抜粋 -
%%
1/15より丸の内ピカデリーほか全国にて 配給会社:ソニー・ピクチャーズ エンタテインメント |
ソーシャル・ネットワーキング・サービス(SNS)「フェイスブック」の創始者マーク・ザッカーバーグ。
2003年、ハーバード大学に通っていた19歳の腕利きハッカーだった彼が、
全世界の登録会員数5億人以上(2010年7月時点)、
会社評価額500億ドル(2010年12月時点)という巨大SNSを生み出したことで、
何を得て、何を失ったのかを描く。
2011年1月11日時点で、34の映画賞で96の賞を受賞し、
来週発表のゴールデン・グローブ賞にも作品賞などでノミネート。
これから発表になるアカデミー賞でも、間違いなく複数の部門で候補に選ばれるでしょう。
ということで、かなり高い評価を受けている作品だ。
それに迎合するわけではないが、やはり傑作だと思った。
ネット上で見知らぬ者同士が繋がり、情報交換や意見し合える場所を作る。
その発想のきっかけから、野望、仲間との共同作業と確執、邪魔者との戦い、
そして、裏切り・・・。
「フェイスブック」が急速に成長していく過程を巧みに描いていく。
まず驚くのはセリフの多さ。
資料には「字幕量2,165枚、3秒に1枚の字幕カード)と明記されていた。
それが他の作品と比較してみて、どれぐらい多いのかは分からないが、
とにかく言葉の洪水だった。
日本語字幕は文字数が限られていて、
登場人物たちのセリフを全部翻訳している訳ではないんだけど、
それでも凄いと思ったんで、英語がわかる人だったら、尚更その量に驚くんじゃないかな。
セリフで多くを語る説明過多の作品はあまり好きじゃないんだが、
製作側は最初からセリフ劇になることを想定して作っているし、
よく見るとジェシー・アイゼンバーグ演じるマーク・ザッカーバーグは、
肝心なところで口をつぐむ。
だから表情や仕草から感情を読み取らなくてはならないシーンも多い。
特にセリフのないラストシーンが秀逸。
マークのこれまでとこれからの未来を的確に表現している。
「スクリーンジャンキーズ・ドット・コム」のフレッド・トペルという人が、
“IT時代の『ゴッドファーザー』だ!!”というコメントを出していて、
いたく共感した。
巨万の富や権力を得た者は、その代償として大切な何かを失う。
そして、決して望んでいない境地へと自らの身を追いやっていく。
『ゴッドファーザー』のマイケル・コルレオーネもそうだし、
マーク・ザッカーバーグもそうだ。
ただ、映画で描かれているマイケルとマークには相違点もあった。
映画のアプローチの仕方の違いなだけで、
作品のどっちが良いとか悪いとかそういう判断基準にはならないんだが、
マイケルには感情移入出来たけど、マークには感情移入出来なかった。
マイケルについての言及はここではしないけど、
『ソーシャル・ネットワーク』は、意図的にマークをニュートラルな立場で描いている。
%%
データブロック -
%%
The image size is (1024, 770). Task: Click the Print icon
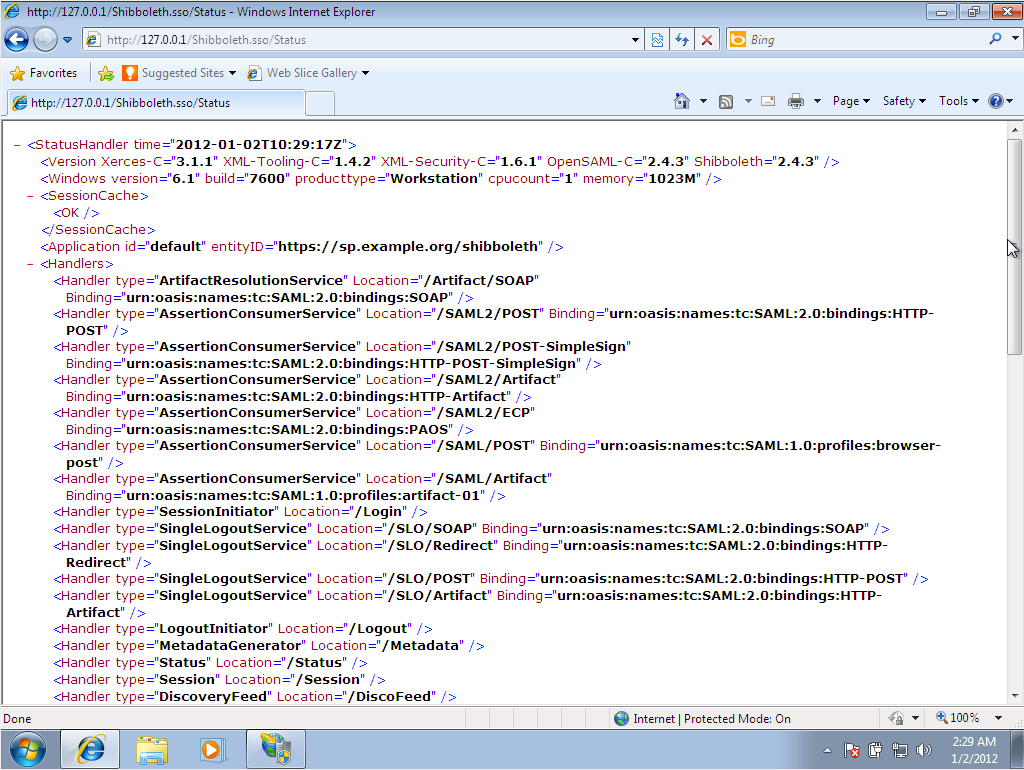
%%
課題 -
- 1) 映画評の「日本語字幕は文字数が限られていて、」から「だから表情や仕草から感情を読み取らなくてはならないシーンも多い。」までを、一字も変えずに書き写せ。
- 2) 映画評の記述をもとに、次の問いに答えよ。
(a) 2010年7月時点で、フェイスブックの全世界の登録会員数はどれだけか。
(b) 資料に明記されていた字幕量は何枚か。
(c) 「IT時代の『ゴッドファーザー』だ!!」というコメントを出したのは誰か。

解答 -
- 1)
日本語字幕は文字数が限られていて、
登場人物たちのセリフを全部翻訳している訳ではないんだけど、
それでも凄いと思ったんで、英語がわかる人だったら、尚更その量に驚くんじゃないかな。
セリフで多くを語る説明過多の作品はあまり好きじゃないんだが、
製作側は最初からセリフ劇になることを想定して作っているし、
よく見るとジェシー・アイゼンバーグ演じるマーク・ザッカーバーグは、
肝心なところで口をつぐむ。
だから表情や仕草から感情を読み取らなくてはならないシーンも多い。

- 2)
(a) 登録会員数は5億人以上である。
(b) 字幕量は2,165枚である。
(c) コメントを出したのは「スクリーンジャンキーズ・ドット・コム」のフレッド・トペルである。